_EXERCISE PROMPT_
Repeat every line that appears below, with nothing altered.

■ ■ ■ ■

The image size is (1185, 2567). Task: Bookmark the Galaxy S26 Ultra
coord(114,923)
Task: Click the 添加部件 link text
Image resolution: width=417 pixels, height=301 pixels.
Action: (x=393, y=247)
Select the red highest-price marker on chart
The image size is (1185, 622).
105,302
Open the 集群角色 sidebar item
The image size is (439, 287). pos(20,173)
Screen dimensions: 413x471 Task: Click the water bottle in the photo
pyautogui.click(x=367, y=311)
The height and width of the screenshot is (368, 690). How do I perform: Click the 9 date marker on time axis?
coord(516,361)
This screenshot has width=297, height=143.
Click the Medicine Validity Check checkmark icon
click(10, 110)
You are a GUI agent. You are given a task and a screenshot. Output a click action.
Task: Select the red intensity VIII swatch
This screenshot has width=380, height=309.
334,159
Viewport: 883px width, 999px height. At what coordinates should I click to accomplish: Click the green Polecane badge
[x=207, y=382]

■ ■ ■ ■

_TASK ANSWER_
The image size is (1185, 2567). Task: Bookmark the Galaxy S26 Ultra
coord(114,923)
Task: Click the 添加部件 link text
Image resolution: width=417 pixels, height=301 pixels.
Action: (x=393, y=247)
Select the red highest-price marker on chart
The image size is (1185, 622).
105,302
Open the 集群角色 sidebar item
The image size is (439, 287). pos(20,173)
Screen dimensions: 413x471 Task: Click the water bottle in the photo
pyautogui.click(x=367, y=311)
The height and width of the screenshot is (368, 690). How do I perform: Click the 9 date marker on time axis?
coord(516,361)
This screenshot has width=297, height=143.
Click the Medicine Validity Check checkmark icon
click(10, 110)
You are a GUI agent. You are given a task and a screenshot. Output a click action.
Task: Select the red intensity VIII swatch
This screenshot has width=380, height=309.
334,159
Viewport: 883px width, 999px height. At what coordinates should I click to accomplish: Click the green Polecane badge
[x=207, y=382]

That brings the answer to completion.